OpenSees/$ make -j 4
Due to sprinkling of profiling bread crumbs throughout the code, the
resulting executable will be larger than normal and analyses will run
slower than usual. So, when you’re done profiling, be sure to change
back to NO_DEBUG
and re-compile after wiping OpenSees clean again. But
don’t do that yet–you still need to profile.
Run an OpenSees Analysis
With OpenSees built in DEBUG
mode, you can run the Tcl script for an
analysis you want to profile.
$ OpenSees model.tcl
Although the analysis will take longer to run compared to NO_DEBUG
,
you’ll see the usual output, etc. However, with debug mode turned on, a
binary file gmon.out
will be created in your working directory. This is
a binary file that gprof can turn into useful information. To this end,
you run gprof with the absolute path to your OpenSees executable (mine
is in ~/bin/
) and re-direct the output to a text file.

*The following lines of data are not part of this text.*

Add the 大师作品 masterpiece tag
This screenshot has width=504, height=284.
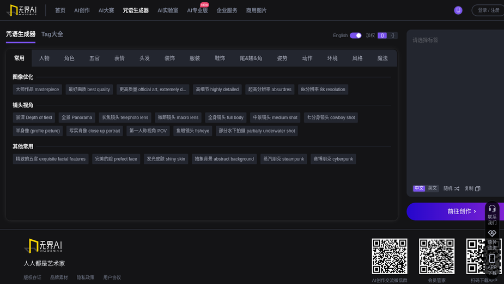tap(37, 90)
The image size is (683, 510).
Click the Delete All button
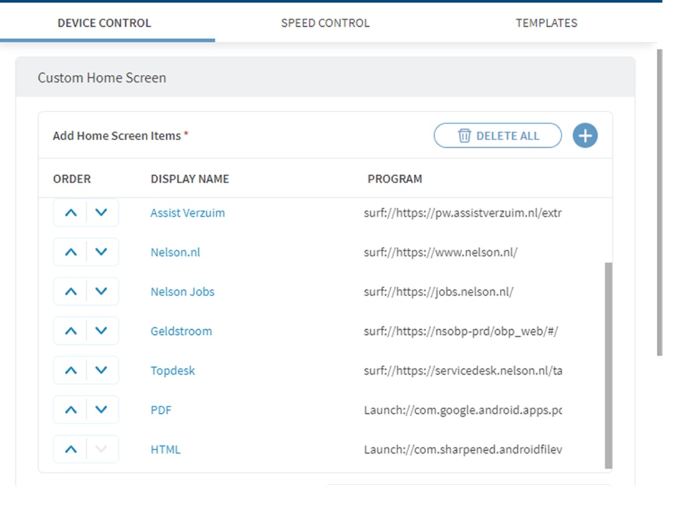(x=497, y=135)
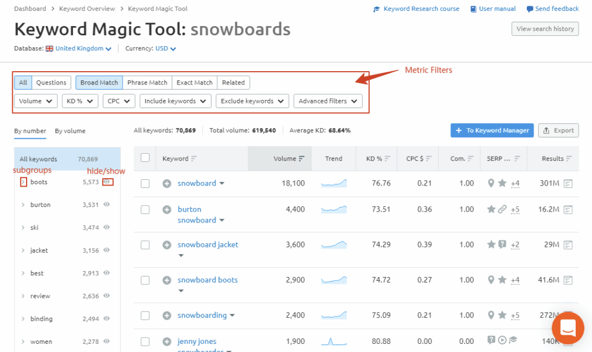
Task: Open the Advanced filters dropdown
Action: [328, 101]
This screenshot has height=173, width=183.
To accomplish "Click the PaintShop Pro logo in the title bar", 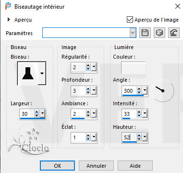I will [x=8, y=7].
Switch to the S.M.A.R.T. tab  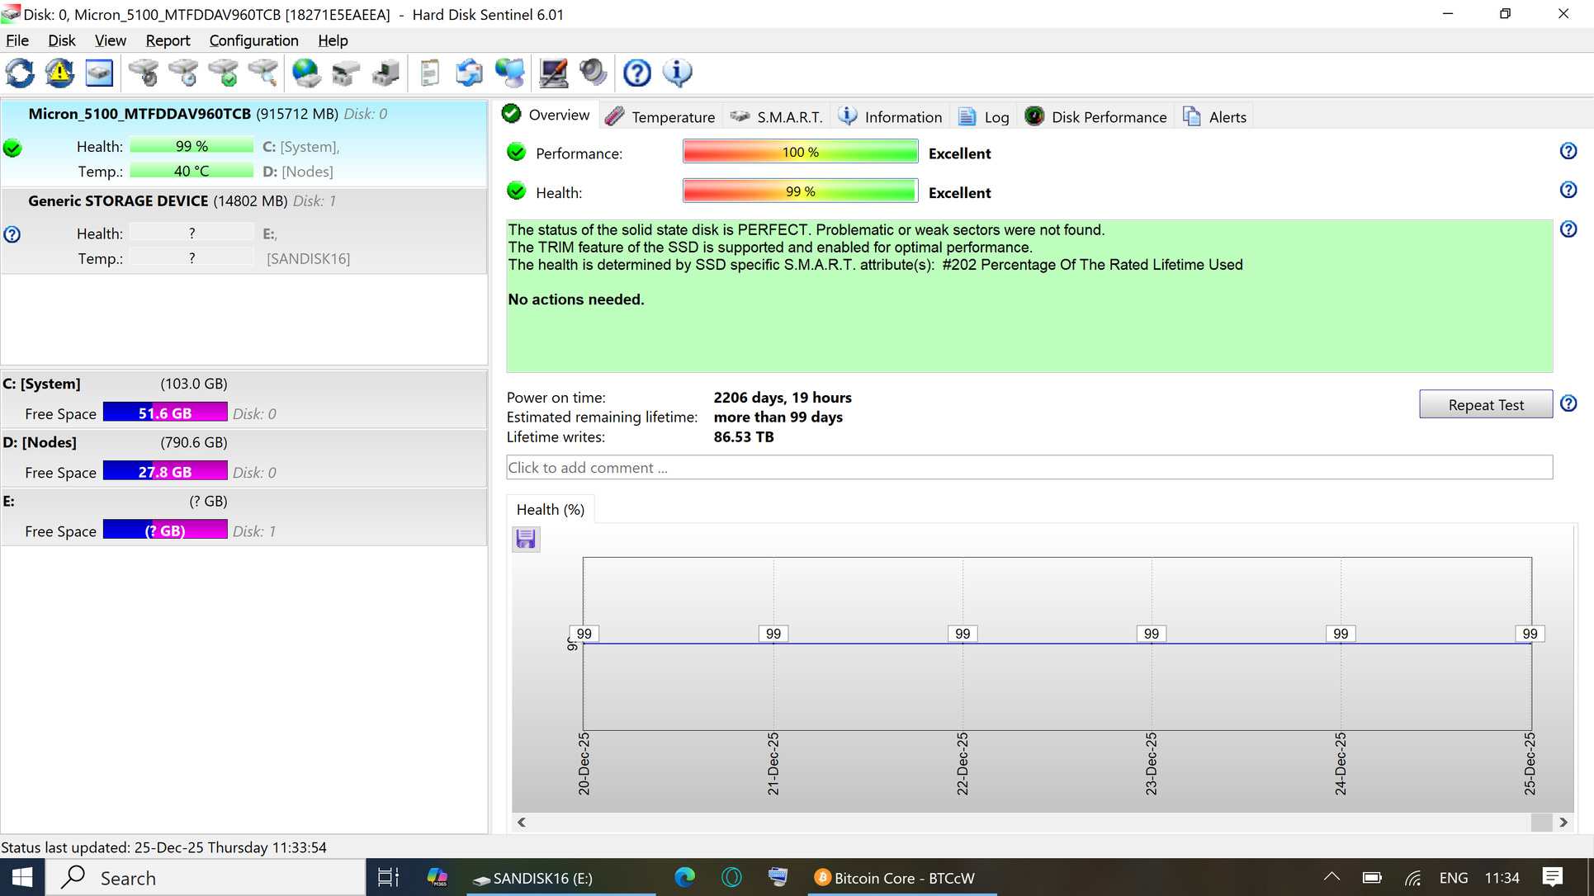778,117
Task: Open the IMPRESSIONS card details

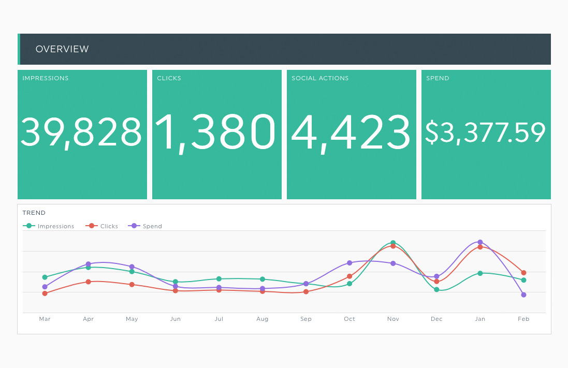Action: [x=82, y=134]
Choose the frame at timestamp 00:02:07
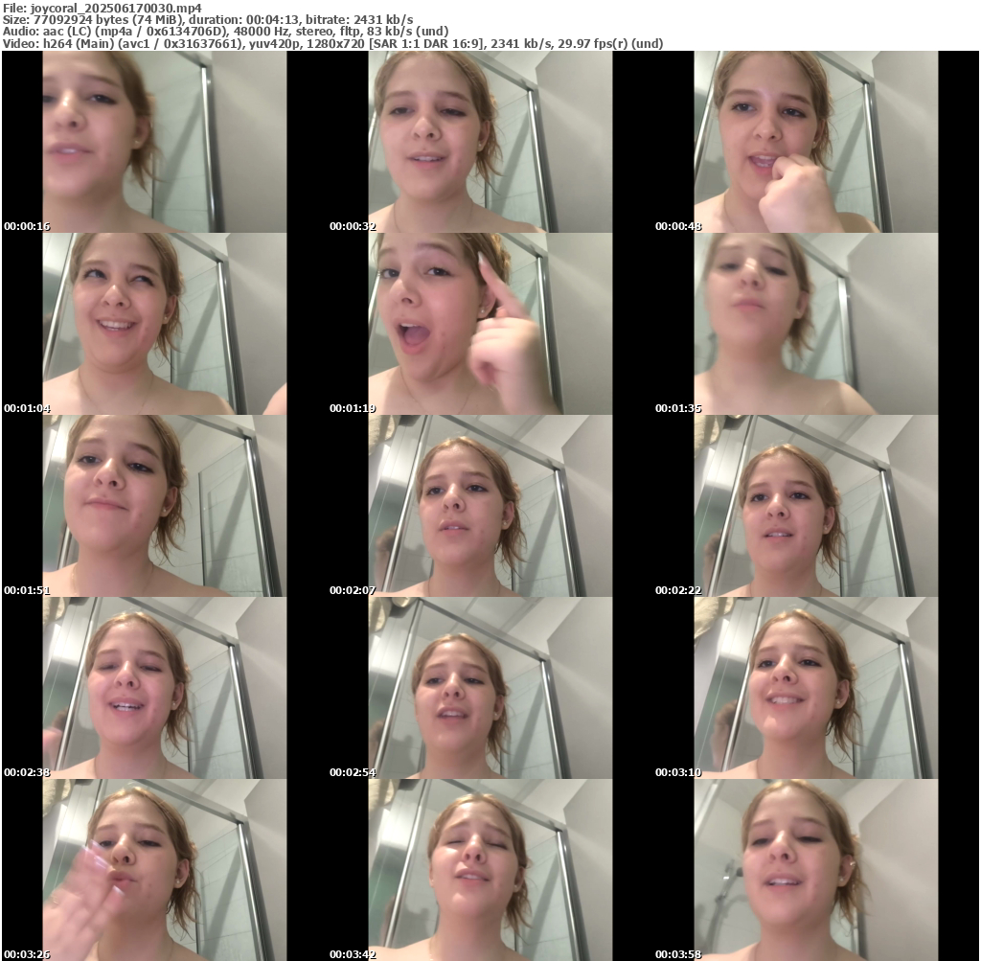Image resolution: width=981 pixels, height=961 pixels. (x=490, y=506)
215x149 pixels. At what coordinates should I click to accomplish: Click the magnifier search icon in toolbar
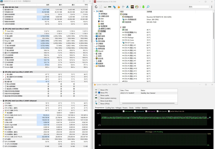pyautogui.click(x=148, y=7)
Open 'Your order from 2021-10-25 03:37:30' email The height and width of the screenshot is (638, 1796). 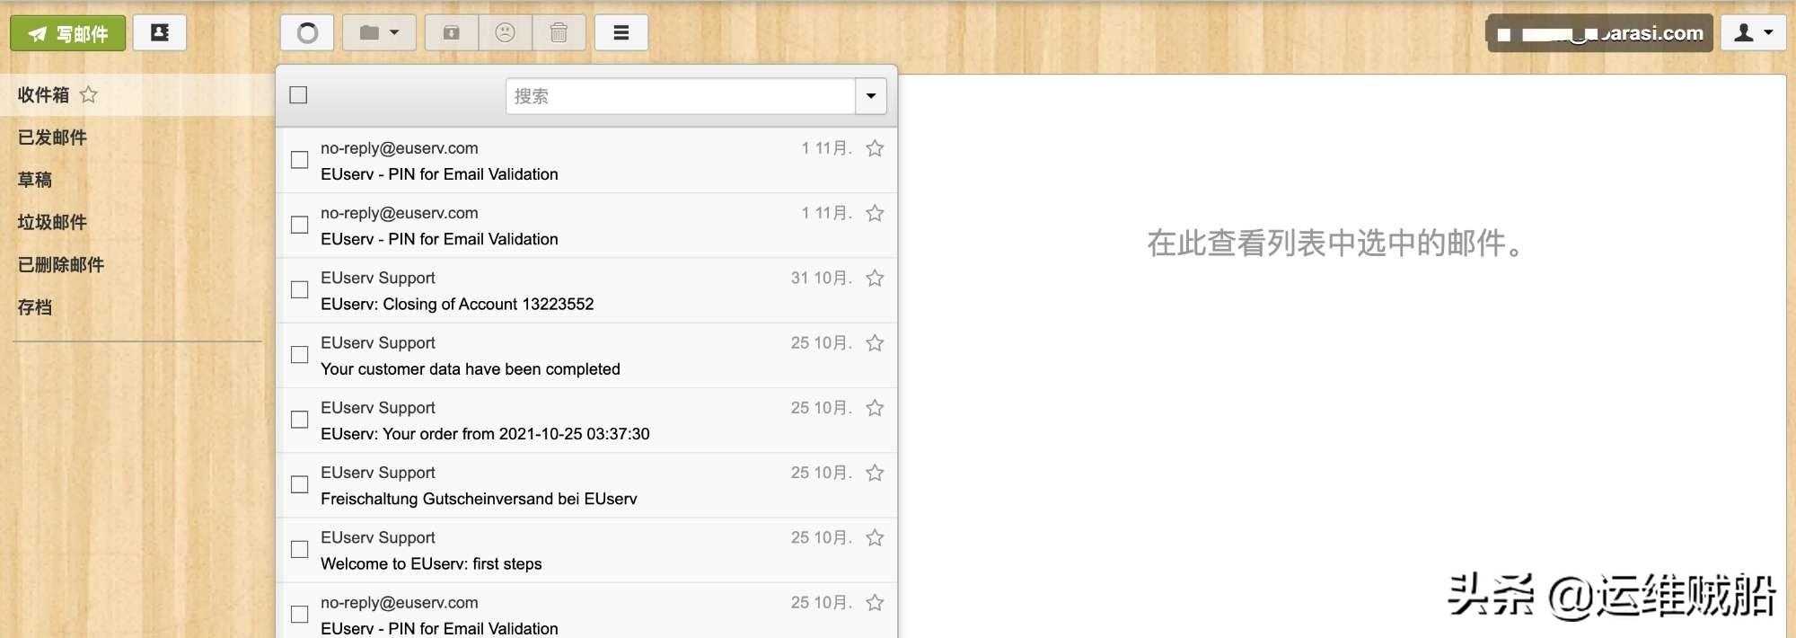[485, 434]
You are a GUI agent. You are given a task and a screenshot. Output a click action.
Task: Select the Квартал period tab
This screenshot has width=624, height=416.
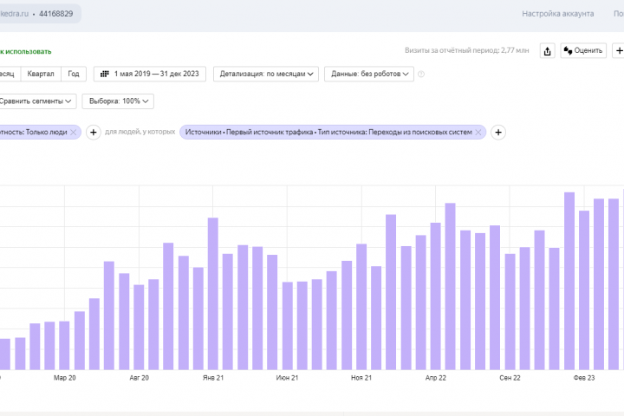pos(41,75)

$ gprof ~/bin/OpenSees gmon.out > modelProfile.txt
You can redirect to whatever filename you want.
View Profile Results
Now, you can view the text file with profile results to see where the time went. The “Flat profile” at the start of the file gives the most useful information. The flat profile ranks the function calls by % time and also shows cumulative and self time for each function.
For example, in the profile below, 59.18% of the time was spent in
Steel02:setTrialStrain()
, with 15.12% and 11.09% spent in
FiberSection2d::setTrialSectionDeformation()
and
UniaxialMaterial::setTrial()
, respectively.
% cumulative self self total
time seconds seconds calls s/call s/call name
59.18 8.06 8.06 279724800 0.00 0.00 Steel02::setTrialStrain(double, double)
15.12 10.12 2.06 699312 0.00 0.00 FiberSection2d::setTrialSectionDeformation(Vector const&)
11.09 11.63 1.51 626304 0.00 0.00 FiberSection2d::getInitialTangent()
4.48 12.24 0.61 279724800 0.00 0.00 UniaxialMaterial::setTrial(double, double&, double&, double)
More detailed explanations of the flat profile are provided in the text
file generated from gmon.out
. The explanations come after the flat
profile, which can be pretty long. Search the text file for “Copyright”
and you’ll get pretty close to the explanation of terms.
You can find additional information on each function in the subsequent
“Call graph” section. The function with the index number, e.g., [8], has
parent functions listed above and child functions listed below. The self
and children
fields represent the time propagated to and from the
indexed function.
index % time self children called name
2.06 8.78 699312/699312 ForceBeamColumn2d::update() [1]
[8] 79.6 2.06 8.78 699312 FiberSection2d::setTrialSectionDeformation(Vector const&) [8]
0.61 8.17 279724800/279724800 UniaxialMaterial::setTrial(double, double&, double&, double) [9]
0.00 0.00 699312/3471523 Vector::operator=(Vector const&) [37]
0.00 0.00 1398624/1406520 Vector::operator()(int) const [707]
More detailed explanations of the call graph data are provided in the profile text file, after the lengthy call graph list. Search for “Copyright” again and you’ll land near the explanation of call graph terms.
Improve the Code
Now you know where to focus to make your code more efficient. Or you can use the profile information when you post an issue on GitHub.
When you’re done profiling, don’t forget to recompile OpenSees with
NO_DEBUG
so that you get back to a lean, mean executable.
I’m not aware of good tools to profile OpenSeesPy analyses or to profile OpenSees Tcl in a Windows environment. If you know of profiling tools for either of these cases, let everyone know in the Comments section below.